▸ TASK INSTRUCTIONS:
Identify each line in the records that contains the word "system", matching case exactly, and copy those lines out in full.

▸ DATA FOR PROCESSING:
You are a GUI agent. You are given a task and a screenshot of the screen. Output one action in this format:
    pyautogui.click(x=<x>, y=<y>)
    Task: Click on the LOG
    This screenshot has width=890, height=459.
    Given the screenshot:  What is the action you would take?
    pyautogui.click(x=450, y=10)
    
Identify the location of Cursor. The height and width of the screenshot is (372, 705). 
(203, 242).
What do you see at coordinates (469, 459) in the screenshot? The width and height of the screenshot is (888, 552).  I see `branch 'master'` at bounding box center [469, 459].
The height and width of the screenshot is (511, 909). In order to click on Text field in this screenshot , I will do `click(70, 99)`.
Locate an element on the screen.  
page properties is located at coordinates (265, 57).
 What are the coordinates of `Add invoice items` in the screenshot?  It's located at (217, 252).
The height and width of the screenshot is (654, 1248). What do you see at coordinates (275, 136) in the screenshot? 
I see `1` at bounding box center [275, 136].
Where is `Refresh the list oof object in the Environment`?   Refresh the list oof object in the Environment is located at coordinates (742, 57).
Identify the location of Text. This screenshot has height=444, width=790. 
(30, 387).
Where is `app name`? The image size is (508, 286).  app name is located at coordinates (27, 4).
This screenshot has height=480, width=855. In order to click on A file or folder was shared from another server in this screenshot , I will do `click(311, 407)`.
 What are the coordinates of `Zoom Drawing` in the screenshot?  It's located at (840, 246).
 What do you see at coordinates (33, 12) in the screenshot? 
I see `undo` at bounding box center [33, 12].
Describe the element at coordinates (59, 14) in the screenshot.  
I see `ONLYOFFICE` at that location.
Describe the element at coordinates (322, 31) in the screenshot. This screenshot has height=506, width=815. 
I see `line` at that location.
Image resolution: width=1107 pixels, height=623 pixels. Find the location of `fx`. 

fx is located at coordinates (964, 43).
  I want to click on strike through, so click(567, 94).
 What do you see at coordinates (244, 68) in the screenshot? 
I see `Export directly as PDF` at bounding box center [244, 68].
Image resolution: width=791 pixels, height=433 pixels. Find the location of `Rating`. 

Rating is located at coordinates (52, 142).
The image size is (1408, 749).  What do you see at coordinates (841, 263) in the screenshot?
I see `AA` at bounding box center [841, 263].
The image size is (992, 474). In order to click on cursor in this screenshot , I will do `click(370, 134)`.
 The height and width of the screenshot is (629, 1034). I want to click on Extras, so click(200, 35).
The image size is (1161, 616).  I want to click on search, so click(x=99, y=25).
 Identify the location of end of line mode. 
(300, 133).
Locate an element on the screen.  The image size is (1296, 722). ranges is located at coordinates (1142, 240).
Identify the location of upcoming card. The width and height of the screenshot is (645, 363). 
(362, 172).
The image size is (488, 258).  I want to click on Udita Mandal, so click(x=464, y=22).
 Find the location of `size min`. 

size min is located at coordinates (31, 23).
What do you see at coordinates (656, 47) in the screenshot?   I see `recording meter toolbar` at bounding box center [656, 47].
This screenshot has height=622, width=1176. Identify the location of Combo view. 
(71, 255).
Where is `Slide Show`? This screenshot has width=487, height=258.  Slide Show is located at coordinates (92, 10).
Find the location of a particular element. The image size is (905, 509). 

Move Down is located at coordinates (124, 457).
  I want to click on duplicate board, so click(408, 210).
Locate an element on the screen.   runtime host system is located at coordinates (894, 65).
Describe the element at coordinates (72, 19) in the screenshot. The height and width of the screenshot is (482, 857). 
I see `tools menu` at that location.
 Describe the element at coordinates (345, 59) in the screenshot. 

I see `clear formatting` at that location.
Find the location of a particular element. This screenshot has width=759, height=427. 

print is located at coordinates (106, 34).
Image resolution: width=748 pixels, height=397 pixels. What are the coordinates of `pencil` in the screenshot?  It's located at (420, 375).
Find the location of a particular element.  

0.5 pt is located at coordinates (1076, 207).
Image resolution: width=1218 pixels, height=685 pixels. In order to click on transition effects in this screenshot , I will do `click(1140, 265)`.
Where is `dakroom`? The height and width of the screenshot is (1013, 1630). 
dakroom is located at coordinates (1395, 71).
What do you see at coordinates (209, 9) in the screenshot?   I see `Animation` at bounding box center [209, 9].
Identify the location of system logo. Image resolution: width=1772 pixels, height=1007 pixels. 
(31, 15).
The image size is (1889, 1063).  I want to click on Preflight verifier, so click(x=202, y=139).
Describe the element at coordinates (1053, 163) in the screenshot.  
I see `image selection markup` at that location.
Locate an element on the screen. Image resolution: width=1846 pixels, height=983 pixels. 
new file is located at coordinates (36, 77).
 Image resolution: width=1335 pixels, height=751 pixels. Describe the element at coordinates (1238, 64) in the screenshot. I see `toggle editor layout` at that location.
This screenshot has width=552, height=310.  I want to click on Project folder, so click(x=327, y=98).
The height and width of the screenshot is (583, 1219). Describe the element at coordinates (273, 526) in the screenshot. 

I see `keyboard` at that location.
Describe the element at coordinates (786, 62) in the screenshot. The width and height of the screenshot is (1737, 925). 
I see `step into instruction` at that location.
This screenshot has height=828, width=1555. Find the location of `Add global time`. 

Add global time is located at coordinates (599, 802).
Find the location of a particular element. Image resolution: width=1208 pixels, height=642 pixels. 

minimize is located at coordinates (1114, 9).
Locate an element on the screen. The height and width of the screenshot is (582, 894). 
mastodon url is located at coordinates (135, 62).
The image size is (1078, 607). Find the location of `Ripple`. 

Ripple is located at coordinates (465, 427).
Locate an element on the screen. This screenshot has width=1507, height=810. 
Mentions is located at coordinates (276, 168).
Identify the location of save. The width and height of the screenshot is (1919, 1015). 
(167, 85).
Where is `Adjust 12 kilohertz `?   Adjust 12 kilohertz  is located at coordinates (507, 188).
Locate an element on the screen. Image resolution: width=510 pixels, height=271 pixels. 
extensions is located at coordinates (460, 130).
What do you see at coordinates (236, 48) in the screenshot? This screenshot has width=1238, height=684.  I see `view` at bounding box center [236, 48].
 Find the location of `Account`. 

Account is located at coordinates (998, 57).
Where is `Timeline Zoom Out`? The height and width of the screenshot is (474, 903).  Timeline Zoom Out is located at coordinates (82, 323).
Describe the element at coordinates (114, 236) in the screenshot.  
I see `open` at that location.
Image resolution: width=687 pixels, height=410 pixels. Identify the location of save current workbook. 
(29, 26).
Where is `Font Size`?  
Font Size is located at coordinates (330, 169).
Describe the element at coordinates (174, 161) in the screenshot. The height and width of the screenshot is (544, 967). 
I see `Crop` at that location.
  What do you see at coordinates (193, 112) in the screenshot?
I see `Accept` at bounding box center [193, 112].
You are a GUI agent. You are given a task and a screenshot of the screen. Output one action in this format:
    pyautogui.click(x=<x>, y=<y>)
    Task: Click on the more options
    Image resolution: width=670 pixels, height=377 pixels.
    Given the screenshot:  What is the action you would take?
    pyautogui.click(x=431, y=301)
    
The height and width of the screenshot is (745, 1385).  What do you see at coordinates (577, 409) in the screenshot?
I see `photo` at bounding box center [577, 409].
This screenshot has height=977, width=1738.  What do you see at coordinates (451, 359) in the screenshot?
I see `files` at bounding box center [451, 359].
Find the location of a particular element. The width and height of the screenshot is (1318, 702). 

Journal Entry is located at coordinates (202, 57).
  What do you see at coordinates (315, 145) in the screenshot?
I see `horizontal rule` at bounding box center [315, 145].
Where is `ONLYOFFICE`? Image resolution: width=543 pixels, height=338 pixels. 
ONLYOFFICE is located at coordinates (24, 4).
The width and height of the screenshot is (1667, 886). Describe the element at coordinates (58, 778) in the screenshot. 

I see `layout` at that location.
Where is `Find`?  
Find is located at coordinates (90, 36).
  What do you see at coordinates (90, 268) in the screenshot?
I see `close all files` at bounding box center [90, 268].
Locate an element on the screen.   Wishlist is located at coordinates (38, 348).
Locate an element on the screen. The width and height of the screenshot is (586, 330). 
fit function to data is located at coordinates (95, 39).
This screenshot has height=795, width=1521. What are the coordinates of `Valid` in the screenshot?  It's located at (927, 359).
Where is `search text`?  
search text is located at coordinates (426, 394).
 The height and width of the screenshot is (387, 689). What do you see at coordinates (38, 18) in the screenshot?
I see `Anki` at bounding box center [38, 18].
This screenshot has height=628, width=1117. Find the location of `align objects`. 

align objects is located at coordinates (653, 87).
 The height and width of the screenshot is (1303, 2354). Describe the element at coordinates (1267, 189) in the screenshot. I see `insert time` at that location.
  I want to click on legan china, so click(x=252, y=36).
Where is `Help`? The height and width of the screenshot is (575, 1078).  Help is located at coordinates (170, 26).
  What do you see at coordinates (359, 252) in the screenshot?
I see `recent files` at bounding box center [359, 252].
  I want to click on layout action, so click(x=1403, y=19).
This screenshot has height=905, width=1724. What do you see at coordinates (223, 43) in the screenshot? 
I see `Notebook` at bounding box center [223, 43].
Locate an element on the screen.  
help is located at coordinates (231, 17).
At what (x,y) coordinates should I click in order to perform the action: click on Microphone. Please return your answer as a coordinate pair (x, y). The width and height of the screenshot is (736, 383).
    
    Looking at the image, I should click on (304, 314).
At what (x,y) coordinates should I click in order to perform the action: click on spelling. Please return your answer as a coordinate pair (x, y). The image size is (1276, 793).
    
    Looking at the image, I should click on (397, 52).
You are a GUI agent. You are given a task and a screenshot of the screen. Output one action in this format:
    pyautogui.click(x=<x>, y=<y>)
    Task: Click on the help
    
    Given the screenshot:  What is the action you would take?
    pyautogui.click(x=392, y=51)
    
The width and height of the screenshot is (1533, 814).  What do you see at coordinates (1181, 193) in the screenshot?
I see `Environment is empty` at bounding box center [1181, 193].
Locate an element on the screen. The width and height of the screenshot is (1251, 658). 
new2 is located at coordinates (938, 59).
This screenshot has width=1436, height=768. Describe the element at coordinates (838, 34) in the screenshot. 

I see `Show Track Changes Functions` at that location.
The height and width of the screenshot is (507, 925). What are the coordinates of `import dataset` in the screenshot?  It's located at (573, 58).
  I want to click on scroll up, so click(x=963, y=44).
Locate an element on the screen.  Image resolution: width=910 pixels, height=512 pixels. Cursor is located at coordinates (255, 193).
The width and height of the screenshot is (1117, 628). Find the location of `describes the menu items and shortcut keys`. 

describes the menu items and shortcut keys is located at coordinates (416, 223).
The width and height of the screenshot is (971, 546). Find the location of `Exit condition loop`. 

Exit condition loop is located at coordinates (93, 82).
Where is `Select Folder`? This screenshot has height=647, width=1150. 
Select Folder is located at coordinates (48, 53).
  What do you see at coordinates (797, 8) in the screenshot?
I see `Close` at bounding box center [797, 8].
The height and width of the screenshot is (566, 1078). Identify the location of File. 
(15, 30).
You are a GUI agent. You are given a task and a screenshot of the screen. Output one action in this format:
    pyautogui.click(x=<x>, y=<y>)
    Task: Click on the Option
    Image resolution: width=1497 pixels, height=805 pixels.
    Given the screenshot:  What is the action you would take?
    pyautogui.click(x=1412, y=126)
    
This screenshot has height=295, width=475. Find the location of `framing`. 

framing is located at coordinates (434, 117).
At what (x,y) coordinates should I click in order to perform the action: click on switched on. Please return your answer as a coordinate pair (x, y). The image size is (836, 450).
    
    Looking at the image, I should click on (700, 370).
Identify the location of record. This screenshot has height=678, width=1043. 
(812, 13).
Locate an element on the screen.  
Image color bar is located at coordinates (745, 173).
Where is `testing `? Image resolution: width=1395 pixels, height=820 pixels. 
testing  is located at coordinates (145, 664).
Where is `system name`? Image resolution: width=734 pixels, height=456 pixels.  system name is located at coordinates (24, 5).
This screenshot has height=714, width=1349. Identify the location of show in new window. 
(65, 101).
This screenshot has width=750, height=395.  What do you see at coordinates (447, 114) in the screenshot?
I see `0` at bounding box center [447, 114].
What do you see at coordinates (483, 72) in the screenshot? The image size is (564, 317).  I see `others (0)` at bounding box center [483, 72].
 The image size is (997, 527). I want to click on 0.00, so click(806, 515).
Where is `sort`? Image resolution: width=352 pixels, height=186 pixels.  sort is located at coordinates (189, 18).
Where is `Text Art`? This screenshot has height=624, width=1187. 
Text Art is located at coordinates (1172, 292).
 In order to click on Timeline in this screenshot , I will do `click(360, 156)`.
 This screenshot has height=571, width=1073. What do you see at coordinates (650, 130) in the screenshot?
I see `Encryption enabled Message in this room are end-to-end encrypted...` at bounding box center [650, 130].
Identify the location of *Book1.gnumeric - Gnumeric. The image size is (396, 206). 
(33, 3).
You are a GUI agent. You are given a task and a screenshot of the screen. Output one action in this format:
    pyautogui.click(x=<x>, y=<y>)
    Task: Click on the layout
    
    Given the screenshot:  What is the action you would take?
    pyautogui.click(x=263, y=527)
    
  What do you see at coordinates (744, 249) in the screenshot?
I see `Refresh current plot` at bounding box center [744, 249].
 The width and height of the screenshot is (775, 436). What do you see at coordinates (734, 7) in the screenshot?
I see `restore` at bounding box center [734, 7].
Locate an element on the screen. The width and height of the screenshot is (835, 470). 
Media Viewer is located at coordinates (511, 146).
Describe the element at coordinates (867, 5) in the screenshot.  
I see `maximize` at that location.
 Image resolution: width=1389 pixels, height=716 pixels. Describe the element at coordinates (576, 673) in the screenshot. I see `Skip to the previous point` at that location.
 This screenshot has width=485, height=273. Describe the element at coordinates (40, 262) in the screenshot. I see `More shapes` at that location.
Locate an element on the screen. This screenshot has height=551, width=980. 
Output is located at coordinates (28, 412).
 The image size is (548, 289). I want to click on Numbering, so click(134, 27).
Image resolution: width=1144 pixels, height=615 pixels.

▸ RESPONSE BELOW:
Locate an element on the screen.   runtime host system is located at coordinates (894, 65).
Identify the location of system logo. Image resolution: width=1772 pixels, height=1007 pixels. 
Where is `system name`? Image resolution: width=734 pixels, height=456 pixels.  system name is located at coordinates (24, 5).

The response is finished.